#### [Activity]
Set all of the entries down again precisely as they are written.

#### [Records to use]
***

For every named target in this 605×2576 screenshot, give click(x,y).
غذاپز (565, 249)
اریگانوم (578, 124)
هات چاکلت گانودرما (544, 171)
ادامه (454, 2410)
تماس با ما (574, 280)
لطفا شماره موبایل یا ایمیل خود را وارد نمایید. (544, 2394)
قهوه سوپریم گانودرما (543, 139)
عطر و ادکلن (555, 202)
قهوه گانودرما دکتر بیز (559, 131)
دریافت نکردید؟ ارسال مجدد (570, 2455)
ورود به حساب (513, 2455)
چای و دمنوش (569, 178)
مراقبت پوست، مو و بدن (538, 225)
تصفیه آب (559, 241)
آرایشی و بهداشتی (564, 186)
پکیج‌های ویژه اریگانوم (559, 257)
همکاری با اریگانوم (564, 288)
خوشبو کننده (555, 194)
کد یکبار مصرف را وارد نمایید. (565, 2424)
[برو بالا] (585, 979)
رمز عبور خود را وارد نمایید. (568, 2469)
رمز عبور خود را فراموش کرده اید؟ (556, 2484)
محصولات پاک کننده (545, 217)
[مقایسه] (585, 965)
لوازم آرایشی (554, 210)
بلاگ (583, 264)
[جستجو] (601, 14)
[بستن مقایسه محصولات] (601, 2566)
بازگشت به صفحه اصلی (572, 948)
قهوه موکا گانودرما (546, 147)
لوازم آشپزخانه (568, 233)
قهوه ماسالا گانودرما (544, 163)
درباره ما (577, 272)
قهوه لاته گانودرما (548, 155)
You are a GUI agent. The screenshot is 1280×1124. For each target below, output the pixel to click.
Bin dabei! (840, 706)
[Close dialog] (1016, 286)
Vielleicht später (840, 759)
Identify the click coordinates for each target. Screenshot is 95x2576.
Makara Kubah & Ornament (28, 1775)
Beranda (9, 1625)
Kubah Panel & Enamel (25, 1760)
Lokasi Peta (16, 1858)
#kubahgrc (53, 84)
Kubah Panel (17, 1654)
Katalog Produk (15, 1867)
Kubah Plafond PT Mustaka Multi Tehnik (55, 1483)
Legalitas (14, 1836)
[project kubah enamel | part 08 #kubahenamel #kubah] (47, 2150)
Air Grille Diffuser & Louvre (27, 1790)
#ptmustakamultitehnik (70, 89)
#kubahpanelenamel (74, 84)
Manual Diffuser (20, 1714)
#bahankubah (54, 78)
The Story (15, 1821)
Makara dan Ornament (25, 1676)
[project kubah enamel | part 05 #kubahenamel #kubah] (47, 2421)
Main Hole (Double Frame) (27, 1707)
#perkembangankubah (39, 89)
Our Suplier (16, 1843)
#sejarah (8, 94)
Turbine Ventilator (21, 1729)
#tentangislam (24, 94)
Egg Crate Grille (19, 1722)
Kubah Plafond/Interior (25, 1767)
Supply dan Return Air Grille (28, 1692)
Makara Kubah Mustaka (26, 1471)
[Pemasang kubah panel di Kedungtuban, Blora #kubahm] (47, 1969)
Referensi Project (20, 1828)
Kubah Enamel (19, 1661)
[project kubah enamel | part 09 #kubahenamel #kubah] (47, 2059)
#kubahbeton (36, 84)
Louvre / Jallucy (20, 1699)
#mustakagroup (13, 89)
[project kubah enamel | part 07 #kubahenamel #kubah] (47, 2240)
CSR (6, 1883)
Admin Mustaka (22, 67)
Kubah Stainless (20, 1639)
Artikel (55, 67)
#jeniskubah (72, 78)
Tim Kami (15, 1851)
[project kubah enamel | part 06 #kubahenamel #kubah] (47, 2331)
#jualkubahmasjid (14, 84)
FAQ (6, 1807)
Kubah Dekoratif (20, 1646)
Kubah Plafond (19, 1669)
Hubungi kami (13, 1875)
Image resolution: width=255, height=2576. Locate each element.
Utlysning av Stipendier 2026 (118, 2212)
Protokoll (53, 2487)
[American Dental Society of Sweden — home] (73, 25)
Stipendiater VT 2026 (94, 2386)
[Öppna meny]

***

#### [The answer]
For every named target in this 605×2576 screenshot, give click(x,y).
غذاپز (565, 249)
اریگانوم (578, 124)
هات چاکلت گانودرما (544, 171)
ادامه (454, 2410)
تماس با ما (574, 280)
لطفا شماره موبایل یا ایمیل خود را وارد نمایید. (544, 2394)
قهوه سوپریم گانودرما (543, 139)
عطر و ادکلن (555, 202)
قهوه گانودرما دکتر بیز (559, 131)
دریافت نکردید؟ ارسال مجدد (570, 2455)
ورود به حساب (513, 2455)
چای و دمنوش (569, 178)
مراقبت پوست، مو و بدن (538, 225)
تصفیه آب (559, 241)
آرایشی و بهداشتی (564, 186)
پکیج‌های ویژه اریگانوم (559, 257)
همکاری با اریگانوم (564, 288)
خوشبو کننده (555, 194)
کد یکبار مصرف را وارد نمایید. (565, 2424)
[برو بالا] (585, 979)
رمز عبور خود را وارد نمایید. (568, 2469)
رمز عبور خود را فراموش کرده اید؟ (556, 2484)
محصولات پاک کننده (545, 217)
[مقایسه] (585, 965)
لوازم آرایشی (554, 210)
بلاگ (583, 264)
[جستجو] (601, 14)
[بستن مقایسه محصولات] (601, 2566)
بازگشت به صفحه اصلی (572, 948)
قهوه موکا گانودرما (546, 147)
لوازم آشپزخانه (568, 233)
قهوه ماسالا گانودرما (544, 163)
درباره ما (577, 272)
قهوه لاته گانودرما (548, 155)
You are a GUI agent. The screenshot is 1280×1124. For each target below, output the pixel to click.
Bin dabei! (840, 706)
[Close dialog] (1016, 286)
Vielleicht später (840, 759)
Identify the click coordinates for each target. Screenshot is 95x2576.
Makara Kubah & Ornament (28, 1775)
Beranda (9, 1625)
Kubah Panel & Enamel (25, 1760)
Lokasi Peta (16, 1858)
#kubahgrc (53, 84)
Kubah Panel (17, 1654)
Katalog Produk (15, 1867)
Kubah Plafond PT Mustaka Multi Tehnik (55, 1483)
Legalitas (14, 1836)
[project kubah enamel | part 08 #kubahenamel #kubah] (47, 2150)
Air Grille Diffuser & Louvre (27, 1790)
#ptmustakamultitehnik (70, 89)
#kubahpanelenamel (74, 84)
Manual Diffuser (20, 1714)
#bahankubah (54, 78)
The Story (15, 1821)
Makara dan Ornament (25, 1676)
[project kubah enamel | part 05 #kubahenamel #kubah] (47, 2421)
Main Hole (Double Frame) (27, 1707)
#perkembangankubah (39, 89)
Our Suplier (16, 1843)
#sejarah (8, 94)
Turbine Ventilator (21, 1729)
#tentangislam (24, 94)
Egg Crate Grille (19, 1722)
Kubah Plafond/Interior (25, 1767)
Supply dan Return Air Grille (28, 1692)
Makara Kubah Mustaka (26, 1471)
[Pemasang kubah panel di Kedungtuban, Blora #kubahm] (47, 1969)
Referensi Project (20, 1828)
Kubah Enamel (19, 1661)
[project kubah enamel | part 09 #kubahenamel #kubah] (47, 2059)
#kubahbeton (36, 84)
Louvre / Jallucy (20, 1699)
#mustakagroup (13, 89)
[project kubah enamel | part 07 #kubahenamel #kubah] (47, 2240)
CSR (6, 1883)
Admin Mustaka (22, 67)
Kubah Stainless (20, 1639)
Artikel (55, 67)
#jeniskubah (72, 78)
Tim Kami (15, 1851)
[project kubah enamel | part 06 #kubahenamel #kubah] (47, 2331)
#jualkubahmasjid (14, 84)
FAQ (6, 1807)
Kubah Dekoratif (20, 1646)
Kubah Plafond (19, 1669)
Hubungi kami (13, 1875)
Image resolution: width=255, height=2576. Locate each element.
Utlysning av Stipendier 2026 (118, 2212)
Protokoll (53, 2487)
[American Dental Society of Sweden — home] (73, 25)
Stipendiater VT 2026 (94, 2386)
[Öppna meny]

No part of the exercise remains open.